Dampak lain, menurut Hendra adalah para pekerja akan meminta kenaikan upah untuk menyesuaikan dengan biaya hidup. Hal ini akan membebani arus kas perusahaan-perusahaan sehingga berpotensi terjadi PHK besar-besaran.

Perusahaan yang arus kas perusahaan macet juga berpotensi diajukan pailit atau PKPU oleh kreditur bila pembayaran utang mereka tidak lancar.

"Belum lagi dampak keamanan dan ketertiban sosial akibat demo-demo masyarakat yang mulai bermunculan," tegasnya.

Hendra mempertanyakan alasan pemerintah menaikan harga yaitu mengikuti harga pasar, padahal harga minyak dunia sedang turun dan ada SPBU swasta bisa menjual BBM di harga Rp8.900.
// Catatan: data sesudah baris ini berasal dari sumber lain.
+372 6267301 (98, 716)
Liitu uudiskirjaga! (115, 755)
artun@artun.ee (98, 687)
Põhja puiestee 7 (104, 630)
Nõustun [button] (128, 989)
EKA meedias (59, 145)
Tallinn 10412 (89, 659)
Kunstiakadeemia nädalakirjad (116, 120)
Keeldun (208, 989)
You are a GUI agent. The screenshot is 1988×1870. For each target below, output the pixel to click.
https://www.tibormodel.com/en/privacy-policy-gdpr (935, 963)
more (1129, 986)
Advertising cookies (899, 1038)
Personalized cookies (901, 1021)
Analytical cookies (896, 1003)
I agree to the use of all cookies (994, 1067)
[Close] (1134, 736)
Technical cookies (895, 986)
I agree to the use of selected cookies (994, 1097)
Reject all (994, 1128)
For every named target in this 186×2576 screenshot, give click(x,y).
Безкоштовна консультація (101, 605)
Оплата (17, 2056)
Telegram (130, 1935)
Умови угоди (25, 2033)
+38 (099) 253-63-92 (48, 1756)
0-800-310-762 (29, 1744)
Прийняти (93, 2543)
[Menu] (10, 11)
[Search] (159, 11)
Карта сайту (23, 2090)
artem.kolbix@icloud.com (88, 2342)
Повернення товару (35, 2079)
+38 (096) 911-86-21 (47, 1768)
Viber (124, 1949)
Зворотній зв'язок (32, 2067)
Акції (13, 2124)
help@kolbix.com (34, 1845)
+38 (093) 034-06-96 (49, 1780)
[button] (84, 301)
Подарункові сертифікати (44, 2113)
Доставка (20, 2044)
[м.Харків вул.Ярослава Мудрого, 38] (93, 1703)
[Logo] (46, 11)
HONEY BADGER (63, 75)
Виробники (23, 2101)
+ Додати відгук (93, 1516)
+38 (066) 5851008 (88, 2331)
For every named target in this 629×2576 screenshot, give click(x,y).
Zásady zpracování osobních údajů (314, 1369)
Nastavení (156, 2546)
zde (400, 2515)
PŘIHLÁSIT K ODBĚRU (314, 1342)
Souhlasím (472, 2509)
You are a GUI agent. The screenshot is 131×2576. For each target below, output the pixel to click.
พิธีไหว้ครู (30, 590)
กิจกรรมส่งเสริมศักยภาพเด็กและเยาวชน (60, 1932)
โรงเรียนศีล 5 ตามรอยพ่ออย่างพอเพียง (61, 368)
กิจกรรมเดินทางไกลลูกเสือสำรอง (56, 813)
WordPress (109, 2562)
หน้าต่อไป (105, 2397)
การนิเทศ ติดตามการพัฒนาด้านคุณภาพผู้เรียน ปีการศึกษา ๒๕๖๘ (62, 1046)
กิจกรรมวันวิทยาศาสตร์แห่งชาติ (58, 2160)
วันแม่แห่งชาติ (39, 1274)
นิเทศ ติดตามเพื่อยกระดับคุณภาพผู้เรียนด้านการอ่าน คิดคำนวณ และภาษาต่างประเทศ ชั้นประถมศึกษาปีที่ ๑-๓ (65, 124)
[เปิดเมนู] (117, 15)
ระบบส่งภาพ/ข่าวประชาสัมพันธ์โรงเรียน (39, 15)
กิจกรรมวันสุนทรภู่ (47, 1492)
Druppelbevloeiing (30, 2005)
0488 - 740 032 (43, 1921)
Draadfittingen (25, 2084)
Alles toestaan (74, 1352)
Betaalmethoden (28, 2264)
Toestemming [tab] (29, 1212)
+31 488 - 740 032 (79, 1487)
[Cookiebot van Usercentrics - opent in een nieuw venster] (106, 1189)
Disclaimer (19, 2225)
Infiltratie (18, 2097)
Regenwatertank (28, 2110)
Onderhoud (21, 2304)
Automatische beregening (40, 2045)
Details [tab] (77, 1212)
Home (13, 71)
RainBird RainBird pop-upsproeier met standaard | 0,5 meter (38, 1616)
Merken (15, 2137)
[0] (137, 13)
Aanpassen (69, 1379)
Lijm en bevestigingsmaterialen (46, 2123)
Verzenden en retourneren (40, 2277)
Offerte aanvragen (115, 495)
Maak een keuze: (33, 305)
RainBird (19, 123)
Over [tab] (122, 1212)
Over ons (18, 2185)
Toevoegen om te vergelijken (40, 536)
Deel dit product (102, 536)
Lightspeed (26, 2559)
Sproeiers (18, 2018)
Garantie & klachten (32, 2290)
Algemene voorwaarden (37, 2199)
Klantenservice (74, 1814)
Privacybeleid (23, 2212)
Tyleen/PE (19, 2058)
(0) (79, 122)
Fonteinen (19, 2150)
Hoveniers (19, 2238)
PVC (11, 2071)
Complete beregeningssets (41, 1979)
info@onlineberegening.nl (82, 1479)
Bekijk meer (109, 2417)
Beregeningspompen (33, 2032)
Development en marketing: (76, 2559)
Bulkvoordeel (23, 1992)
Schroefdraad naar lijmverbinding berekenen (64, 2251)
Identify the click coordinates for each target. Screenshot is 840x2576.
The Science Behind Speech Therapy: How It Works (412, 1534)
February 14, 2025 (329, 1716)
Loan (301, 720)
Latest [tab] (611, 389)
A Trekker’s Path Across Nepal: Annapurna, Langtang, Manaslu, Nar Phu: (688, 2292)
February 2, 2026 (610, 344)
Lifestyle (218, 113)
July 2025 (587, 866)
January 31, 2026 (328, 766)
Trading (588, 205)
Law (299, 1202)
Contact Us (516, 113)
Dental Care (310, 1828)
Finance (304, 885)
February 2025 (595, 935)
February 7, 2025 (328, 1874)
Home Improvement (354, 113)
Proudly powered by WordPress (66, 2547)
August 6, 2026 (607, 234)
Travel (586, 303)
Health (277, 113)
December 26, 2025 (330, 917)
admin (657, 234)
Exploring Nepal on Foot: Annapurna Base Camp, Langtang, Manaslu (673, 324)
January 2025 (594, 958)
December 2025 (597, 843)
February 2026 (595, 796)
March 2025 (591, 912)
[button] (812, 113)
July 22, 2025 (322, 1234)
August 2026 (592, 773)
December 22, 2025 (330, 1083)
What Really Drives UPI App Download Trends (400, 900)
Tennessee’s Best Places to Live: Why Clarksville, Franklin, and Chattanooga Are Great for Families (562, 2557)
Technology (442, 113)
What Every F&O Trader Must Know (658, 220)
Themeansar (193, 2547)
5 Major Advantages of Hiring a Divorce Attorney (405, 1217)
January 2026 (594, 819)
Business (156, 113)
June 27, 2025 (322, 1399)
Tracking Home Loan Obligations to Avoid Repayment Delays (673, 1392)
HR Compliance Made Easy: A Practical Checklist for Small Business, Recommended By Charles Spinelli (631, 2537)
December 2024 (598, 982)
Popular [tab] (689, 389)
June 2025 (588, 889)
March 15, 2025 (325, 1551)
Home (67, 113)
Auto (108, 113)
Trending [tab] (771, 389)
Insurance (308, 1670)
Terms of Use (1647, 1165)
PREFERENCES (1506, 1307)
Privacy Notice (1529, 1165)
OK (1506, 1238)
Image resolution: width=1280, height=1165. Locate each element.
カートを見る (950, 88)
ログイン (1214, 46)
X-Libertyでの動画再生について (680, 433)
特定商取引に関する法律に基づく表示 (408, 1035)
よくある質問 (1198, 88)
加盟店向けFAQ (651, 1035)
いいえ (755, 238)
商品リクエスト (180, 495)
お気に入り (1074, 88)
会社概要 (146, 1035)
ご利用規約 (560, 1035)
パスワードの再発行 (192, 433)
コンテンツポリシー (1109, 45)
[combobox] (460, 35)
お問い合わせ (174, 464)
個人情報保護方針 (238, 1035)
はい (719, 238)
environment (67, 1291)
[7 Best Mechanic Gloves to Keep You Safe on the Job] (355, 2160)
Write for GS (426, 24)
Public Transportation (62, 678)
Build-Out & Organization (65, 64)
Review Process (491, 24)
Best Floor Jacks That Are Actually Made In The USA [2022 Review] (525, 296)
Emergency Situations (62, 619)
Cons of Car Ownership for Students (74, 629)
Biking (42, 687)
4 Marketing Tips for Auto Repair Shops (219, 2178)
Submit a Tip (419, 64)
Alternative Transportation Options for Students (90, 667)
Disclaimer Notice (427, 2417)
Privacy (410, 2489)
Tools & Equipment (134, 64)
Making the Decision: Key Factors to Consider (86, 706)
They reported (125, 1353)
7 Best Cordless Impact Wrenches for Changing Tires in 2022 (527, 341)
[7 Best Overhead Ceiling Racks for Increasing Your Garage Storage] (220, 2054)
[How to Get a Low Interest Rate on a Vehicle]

“Lucunya malah pemerintah meminta SPBU swasta tersebut menaikan BBM mereka. Bukankah pemerintah seharusnya senang bila masyarakat mengkonsumsi BBM dari SPBU swasta sehingga tidak membebani alokasi subdisi dalam APBN?” ucapnya

Hendra menyebut, adanya SPBU swasta menjual harga BBM non subsidi di bawah harga BBM subsidi pemerintah, membuktikan produksi dan penyaluran BBM di Indonesia selama ini tidak efisien.

"Jadi sebelum pemerintah menaikan BBM, bukankah lebih baik jalur produksi dan distribusi diperbaiki serta mengurangi biaya-biaya yang tidak perlu?”

“Pemerintah justru banyak mengeluarkan biaya besar untuk membangun proyek-proyek mercusuar seperti ibukota baru, kereta cepat berbiaya mahal, jalan tol bandara-bandara yang sepi penumpang dan berbagai pemborosan lain. Bukankah selama ekonom global sedangi sulit sebaiknya proyek gagah-gagahan ditunda dan uangnya dipergunakan untuk rakyat sendiri?” himbau Hendra.

Alasan pemerintah membatasi pembelian BBM karena dikonsumsi mobil mewah dan orang kaya juga dipertanyakan Hendra karena melarang mobil 1.400 cc ke atas untuk membeli.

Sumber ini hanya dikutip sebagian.